They would sit a mile and a half offshore from a popular beach, four 454-foot towers with blades as long as two basketball courts. If the plan gets quick approval, the town of Hull, Mass., would be powered almost entirely by wind and become the first American community with an offshore wind farm.
More than two dozen offshore wind farms have been proposed for cities up and down the East Coast and on the Great Lakes. But unlike those developer-driven plans, Hull’s effort was conceived internally. And while a much larger offshore wind project off the coast of Cape Cod, Mass., 60 miles to the south, has spurred controversy, Hull’s residents are embracing wind power.
Indeed, the town’s move has little to do with being “green.”
“It’s all about lowering our electricity bill,” says longtime resident Suzanne White, who works at Weinberg’s Bakery, a gathering place for a group of retired men who discuss town news and politics. “It’s a positive thing because eventually we won’t be able to afford oil.”

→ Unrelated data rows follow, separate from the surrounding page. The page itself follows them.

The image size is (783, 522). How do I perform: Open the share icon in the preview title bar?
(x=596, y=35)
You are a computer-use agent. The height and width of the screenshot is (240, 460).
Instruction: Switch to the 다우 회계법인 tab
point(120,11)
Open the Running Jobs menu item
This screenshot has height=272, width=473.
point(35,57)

That Hull, once a popular beach town, wants to rely on wind power is a sign that the industry is gaining mainstream acceptance.
“If it can be done here,” says Town Manager Philip Lemnios, “it can probably be replicated in a lot of other places.”

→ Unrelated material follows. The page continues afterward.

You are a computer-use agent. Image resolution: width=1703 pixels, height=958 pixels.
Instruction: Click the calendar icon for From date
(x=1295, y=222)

A 45 percent growth in wind power
Nationally, wind power has been on a tear. The industry grew 45 percent last year and is on track to surpass last year’s growth, according to the American Wind Energy Association, pending Congress’s decision whether to extend federal tax credits for alternative energy. Now with generators already up or slated to be built on the choicest wind locations in the United States, developers are looking increasingly offshore.

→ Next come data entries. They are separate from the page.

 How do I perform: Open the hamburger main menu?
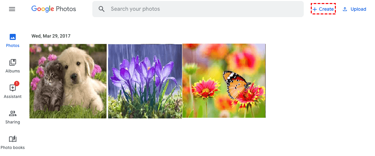(x=12, y=9)
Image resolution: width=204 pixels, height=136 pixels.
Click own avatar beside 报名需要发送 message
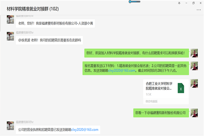(x=194, y=65)
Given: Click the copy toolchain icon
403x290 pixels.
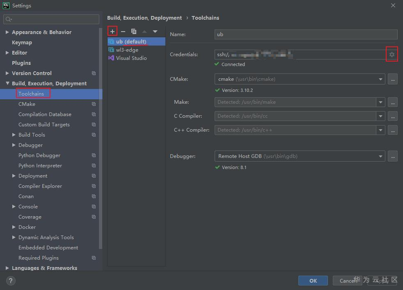Looking at the screenshot, I should point(134,31).
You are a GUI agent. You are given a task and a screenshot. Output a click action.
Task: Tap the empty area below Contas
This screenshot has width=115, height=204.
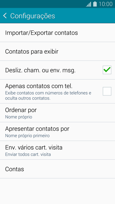(58, 191)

Western Europe, already short of land, moved to offshore wind farms 20 years ago. They now generate 1,000 megawatts of electricity. In the US, plans are just getting under way.
Hull has a few advantages in the race to build the first offshore wind farm on this side of the Atlantic. It owns its own electric utility. And it already has two wind turbines, one near a school and one on top of a landfill. They already power 1,000 homes and the town’s traffic lights, keeping the town’s electric bills about a third below those of surrounding communities.
“For eight years, we haven’t raised the rate – and that’s huge with the cost of fuel and everything going up constantly,” says Mr. Lemnios. “We have to make sure that going forward [the offshore project] is an economically sound venture, rather than just being green.”
Sipping coffee at the Seaside Diner, a fixture of downtown Hull where diners call out to each other by name, “Sonny” Bernstein says he’s proud of his town’s twin turbines.
In Cape Cod, residents did the opposite, vocally protesting a plan to install 130 offshore generators.
But after seven years of legal wrangling and regulatory delay, that project won a court ruling this month that the developer, Cape Wind Associates, says could lead to permits being issued by the end of this year.
Leave some windy places alone, some say
Back in Hull, not everybody is sold on the offshore solution. “I think that there should be places that are off-limits – places that remain free of man-made structures, even if they are particularly windy,” says town resident and environmentalist Samantha Woods.
The sound of the turbines can keep residents up at night, says William Amico, whose family owns a house close to the onshore turbine at Wind Mill Point. “In terms of the environment, it’s a great idea to reduce pollution, but they should be a little farther away from people,” he says.